▶ [ACTIVITY]:
Begin at the line containing "You are a computer-use agent. The image" and retype each line through the end of the records exactly. Include nothing else and no pictures.

——————————

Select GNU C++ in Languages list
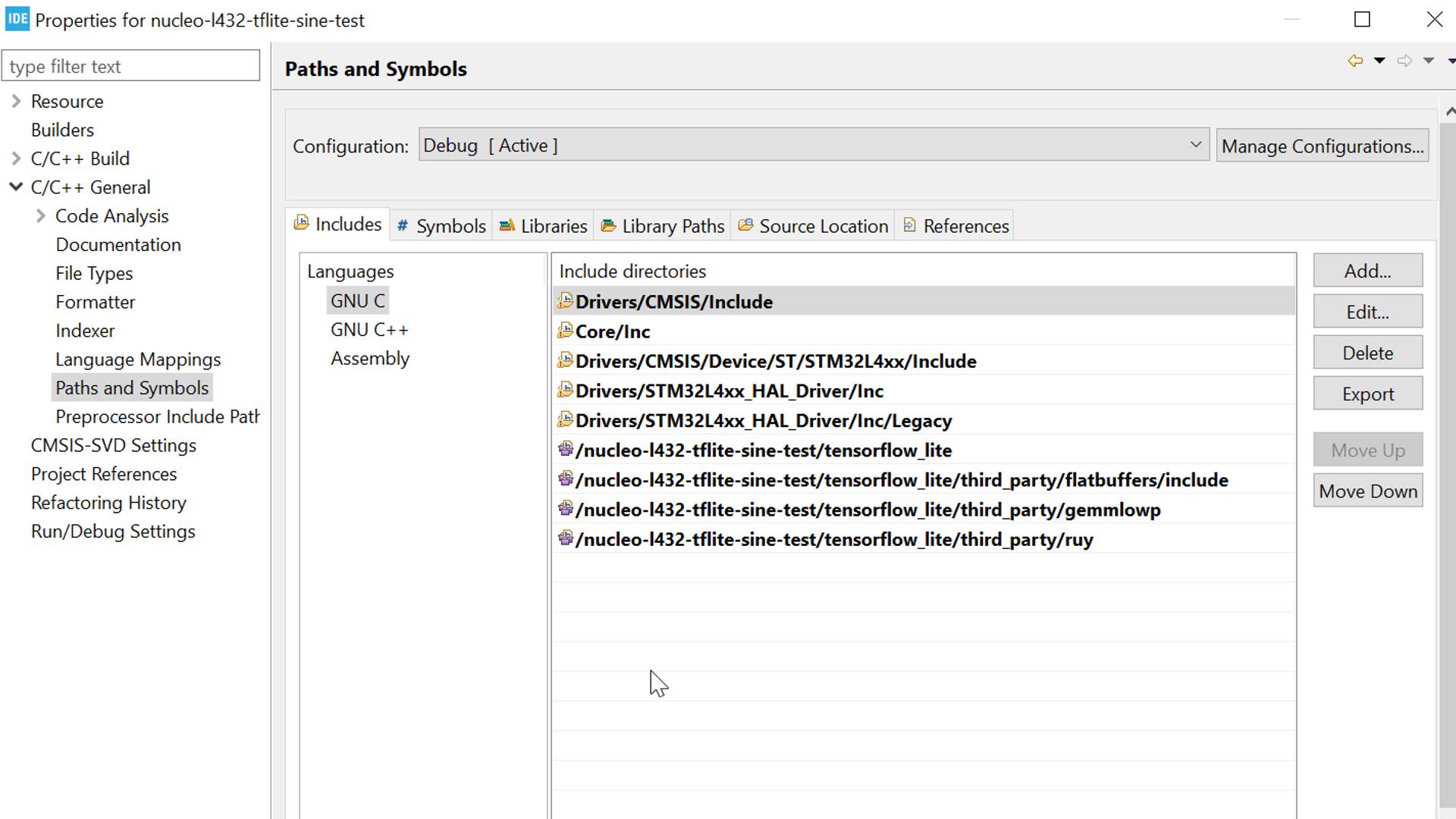 tap(369, 330)
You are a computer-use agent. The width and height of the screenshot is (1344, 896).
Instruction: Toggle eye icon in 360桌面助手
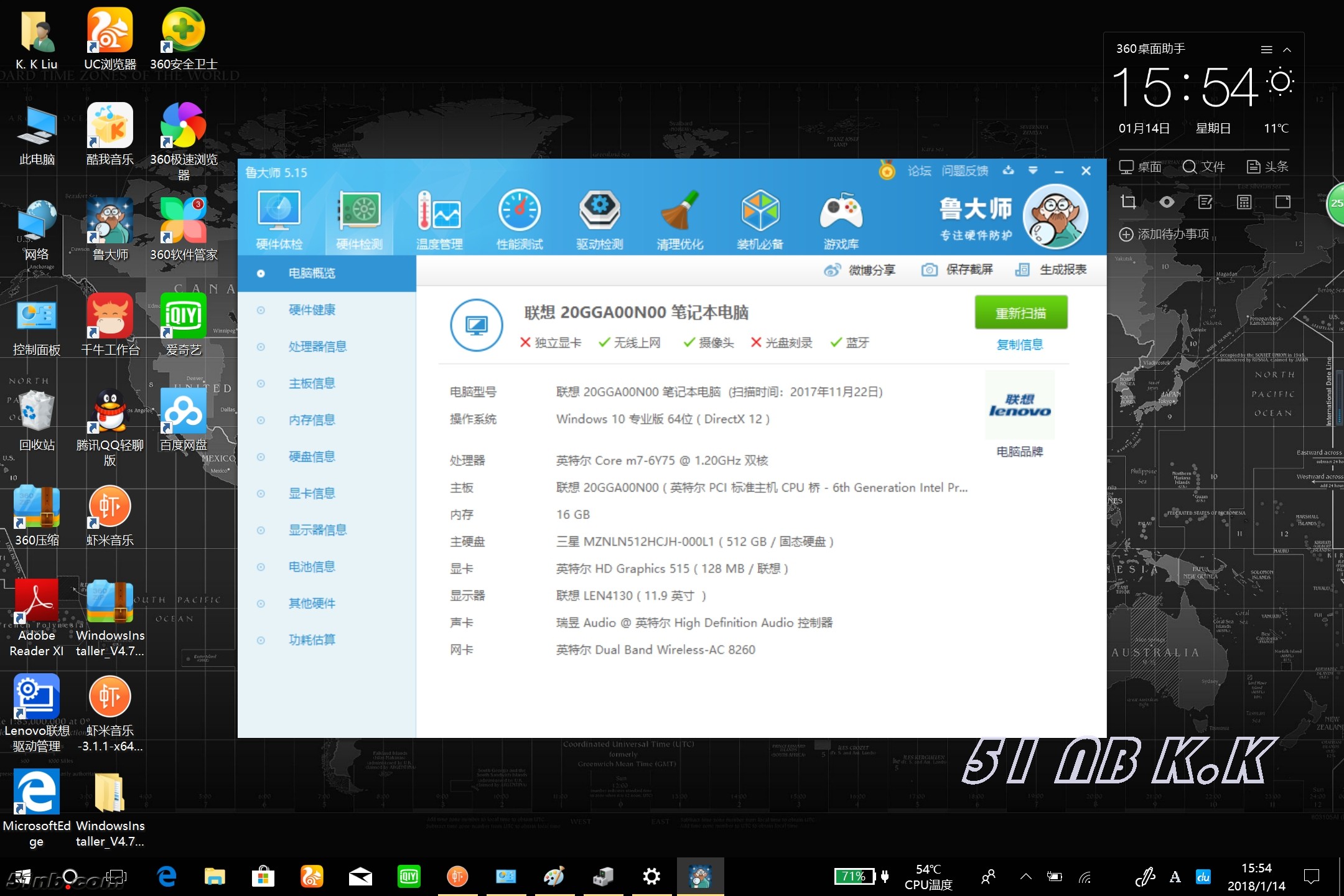(1167, 202)
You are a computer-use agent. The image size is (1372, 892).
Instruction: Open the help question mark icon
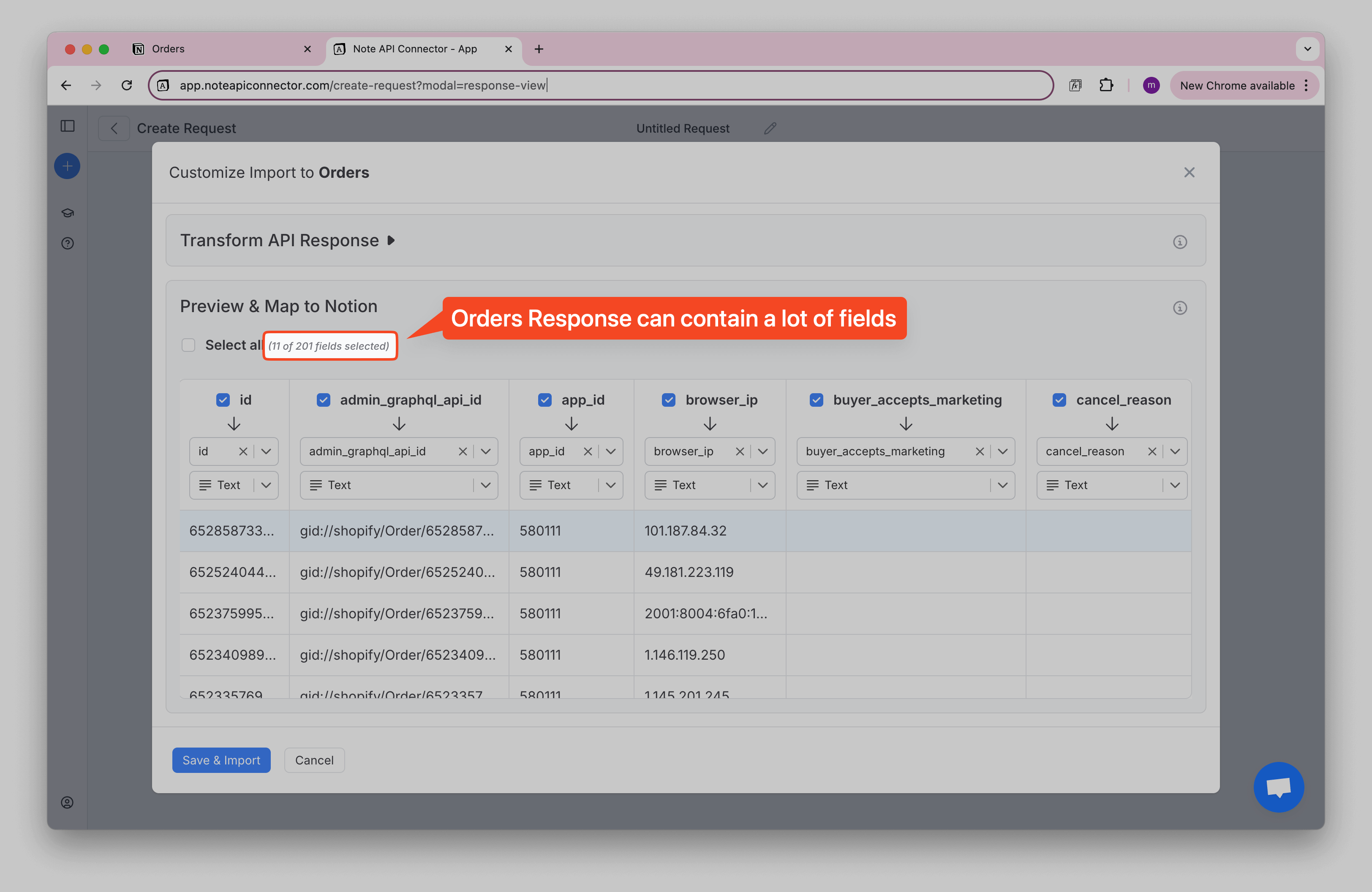tap(68, 243)
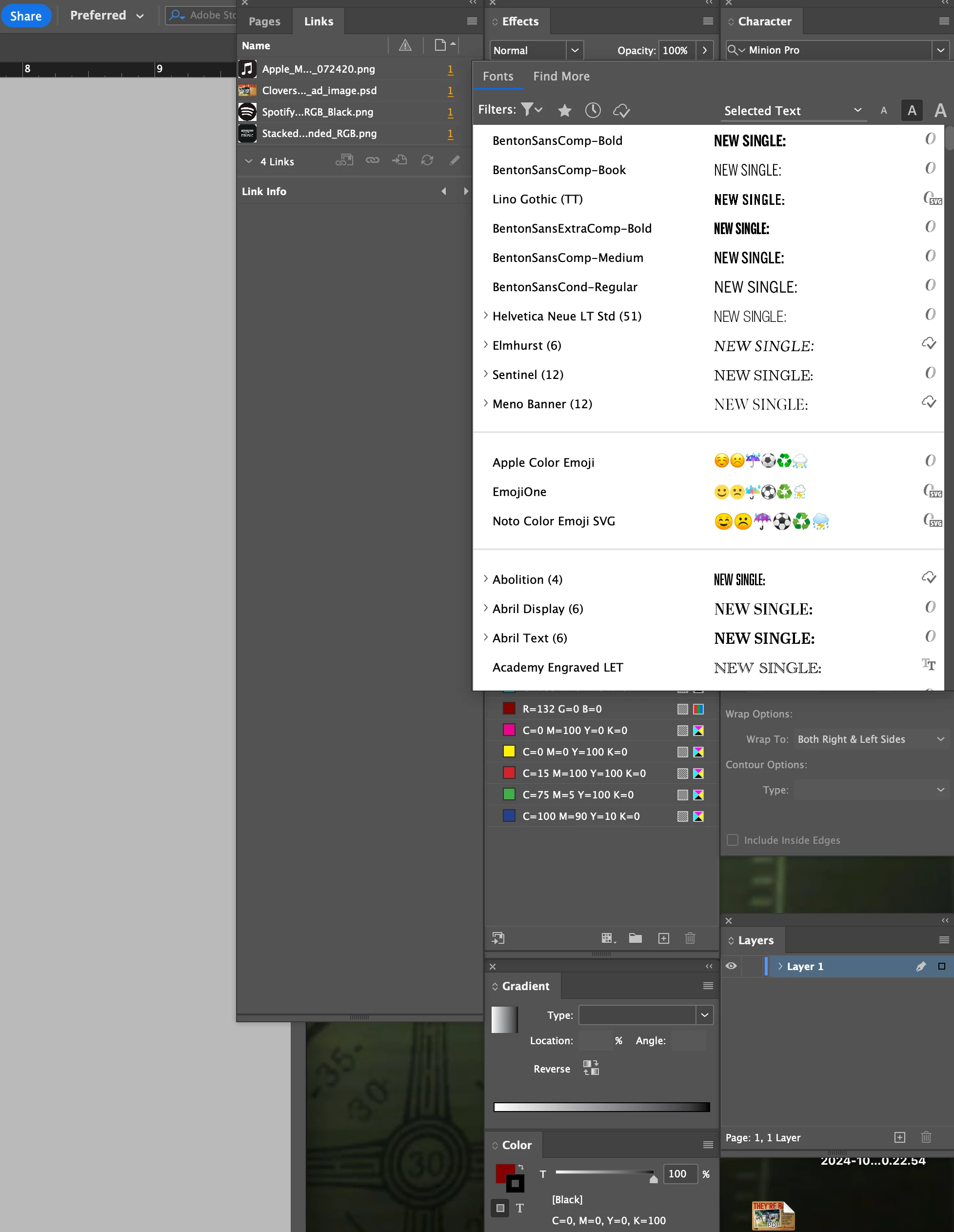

——————————

▶ [EXERCISE SOLUTION]:
You are a computer-use agent. The image size is (1372, 892).
Instruction: Open the help question mark icon
tap(68, 243)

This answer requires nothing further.